FourthDay
I prefer the company of kids. Not because kids are so sweet. Perhaps because they are just as capable of meanness as kindness. They are, to an individual, every one of them, a pirate until acculturated. After that, they’re a bit worse.
I conspire with them because they conspire so well, much better than any adult. They teach me the subtler aspects of the art. I need and appreciate the lessons, being all grown up myself and all.
I have no heavy hand, and I suppose they sense that in me and try to take advantage, as any self-preserving biological system should. I try not to mistake a kid promise for an enforceable contract provision, it’s provisional upon it working for them. Should the tides turn, they’ll vacate a solemn promise more quickly than wind shifting. They are shifty and absolutely reliable in this way, and so, extremely reliable.
Kids are more like cats than dogs, and nobody should attempt to train them for obedience. They’re tenaciously loyal and they’ll follow anyone anywhere they want to go. The trick is to understand where they’d quite naturally want to go and suggest they go there. The occasional kitty treat-like reward buys a lot, too.
My relationship with every kid in my life has been in the form of a conspiracy against the adults. I’m on their side, clearly, and we sneak around showing up the grown-ups for the fools they aren’t aware they are. Most grown-ups never even notice. Believe me when I say that every kid notices.

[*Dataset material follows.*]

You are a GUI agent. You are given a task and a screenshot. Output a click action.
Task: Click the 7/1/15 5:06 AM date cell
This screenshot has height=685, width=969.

Conspiracies thrive upon the iron-clad ethic that some things are best never mentioned. That cookie you liberated after the gruff voice declared “No More Cookies,” needn’t ever be admitted to, even under some adult form of torture like threatening. Every kid knows which threats are serious and treat 99% of them as lukewarm air—and should.
Relationship are the accumulated unspeakables our wink-acknowledged conspiracies produce.